Am Montag Nachmittag gab es sozusagen politische Bildung. Am Nachmittag gab es direkt bei meinem Arbeitgeber für alle Mitarbeiter eine obligatorische Veranstaltung in der über Planung und Ausführung des Genozids gesprochen wurde. Leider wurde sowohl Präsentation als auch Fragestunde in Kinyarwanda gehalten, so dass es für mich schwer war zu folgen. Immerhin konnte ich einiges von der Präsentation life übersetzen. Für mich war es dabei interessant, herauszubekommen, ob die Erinnerungskultur tatsächlich mit der aktuellen Regierung verwoben wird, wie ich es eigentlich vermutet hatte und auch aus DDR-Zeiten so kannte. Es kamen jedoch m.E. keine der üblichen Phrasen vor – In der ganzen Präsentation fehlten die Begrifflichkeiten für die RPF oder Paul Kagame. Auch den Feedbacks der Mitarbeiter zu Folge ging es im Wesentlichen tatsächlich um die Geschichte und Durchführung des Genozids.

Mittwoch

Die die offizielle Gedenkveranstaltung meines Arbeitgebers fand gemeinsam mit der staatlichen Post statt um die getöteten Mitarbeiter der Post zu ehren. Diesmal ging die Veranstaltung 3 1/2 Stunden – und war auch durchgängig auf Kinyarwanda. Da es diesmal nichts Schriftliches gab, konnte ich noch schlechter folgen und konnte das Geschehen nur leidlich verfolgen.
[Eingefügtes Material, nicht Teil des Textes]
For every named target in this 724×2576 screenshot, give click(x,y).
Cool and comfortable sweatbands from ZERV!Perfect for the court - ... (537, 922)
Es begann mit einem Gebet, anschließend gab es Blumen zum Niederlegen am Gedenkstein, es gab Reden, das Entzünden einer Gedenkflamme und ein Gedicht, vorgetragen von drei Mitarbeiterinneren der Post. Den bewegenden Teil musste ich mir danach von meinem Chef erzählen lassen, der mir erklärte dass die eine Rede von einer Zeitzeugin war, die seit den Sechziger Jahren dort in der Post gearbeitet hatte und die vielfältigen Unterdrückungen, die es auch vorher schon gegeben hatte, am eigenen Leib miterlebt hatte.

Ich bin mir nach den letzten beiden Wochen nicht sicher, ob das Wort “instrumentalisieren“ tatsächlich in diesem Zusammenhang richtig ist oder eher das Wort “kanalisieren”. Ich werde weiterhin versuchen, einen möglichst neutralen Blick zu behalten.